The Greek debt crisis has the EU worried that heavily indebted countries such as Portugal, Spain and Italy could suffer similar difficulties, but the risks are even greater for fringe economies in Europe, according to the European Bank for Reconstruction and Development. The countries of south east Europe could see their exports to key European markets suffer, and subsequent regional economic instability could spook investors. And if Greek banks do run into difficulty in future, it could cause a credit crunch in neighbouring countries, such as Bulgaria, Romania and Serbia, where their subsidiaries are active and important players in the financial markets.

Read more: BBC, Reuters


China falls short of energy efficiency goals, too reliant on fossil fuels


China has set ambitious goals for clean-energy and reducing the output of gases that cause global warming, but the country’s huge demand for power from fossil fuels has led to the largest six-month increase in human-generated greenhouse gases ever by a single country.

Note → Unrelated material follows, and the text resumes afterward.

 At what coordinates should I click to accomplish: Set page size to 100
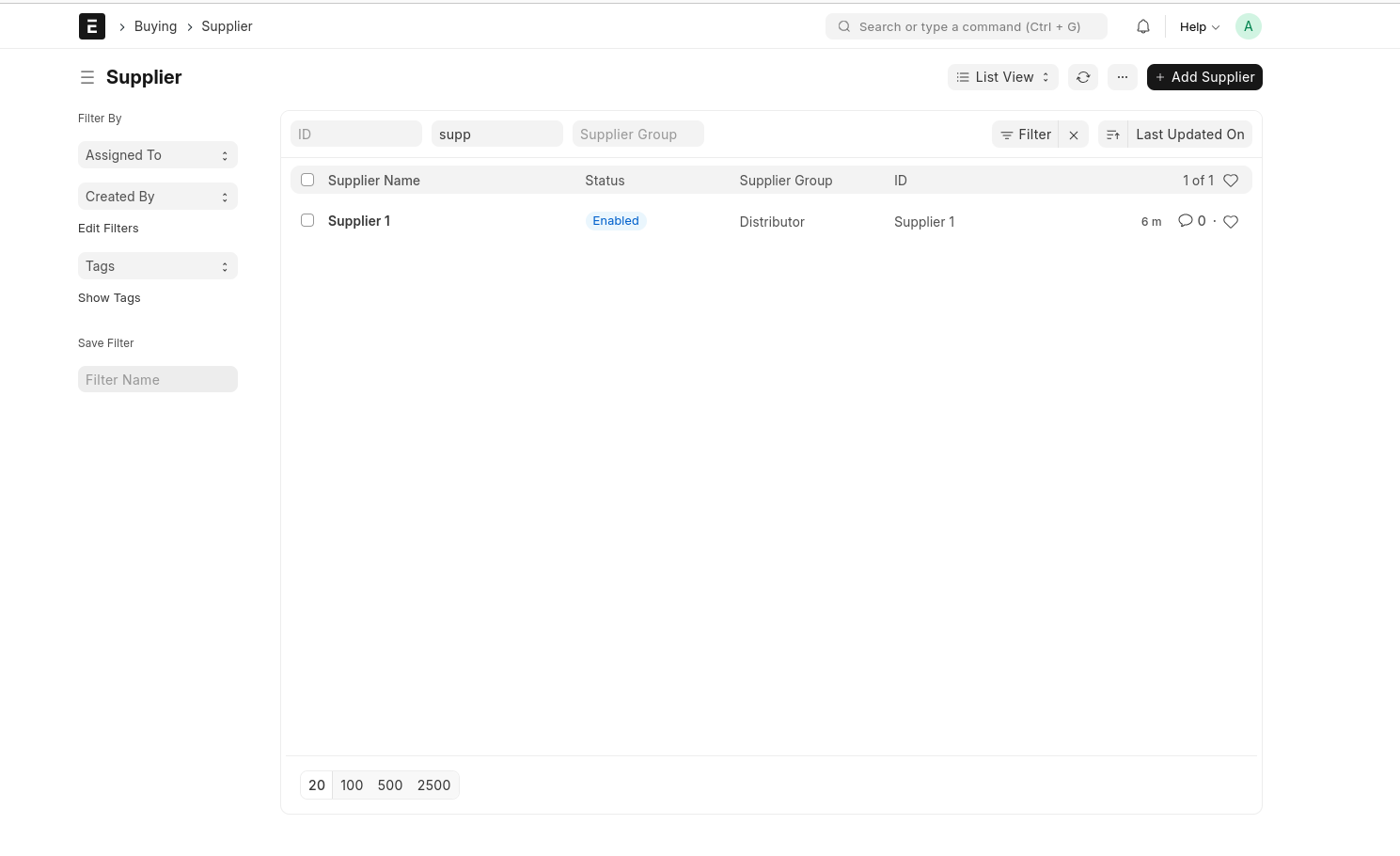352,785
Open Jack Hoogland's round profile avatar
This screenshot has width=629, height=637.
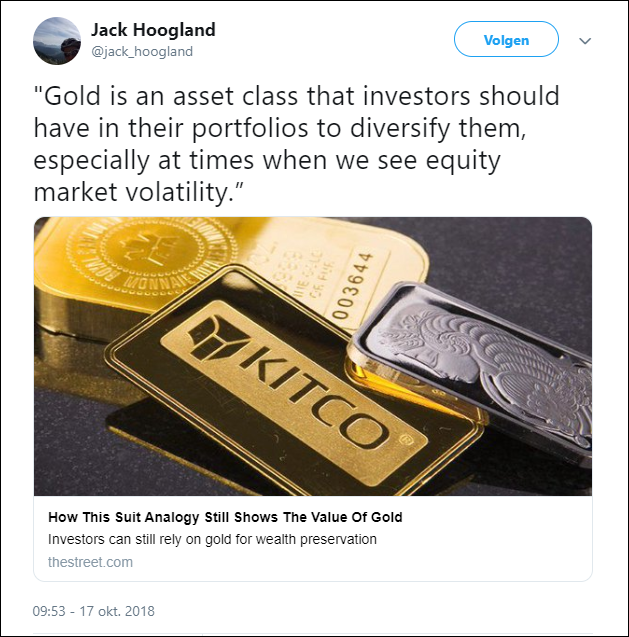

China is building fossil-fuelled power stations by the minute, so although its target is to be 20% more energy efficient, its leaders are so concerned about declining energy efficiency that they held a special meeting this week to discuss the problem. Coal-fired electricity and oil sales each climbed 24% in the first quarter from the same period a year ago, after similar increases in the fourth quarter. The nation of 1.3 billion people has boomed back to life in the wake of the Great Recession, attaining growth rates last reached before world markets crashed. To slow things down on the energy demand front, government is set to withhold approval of any new projects if companies fail to eliminate inefficient production capacity.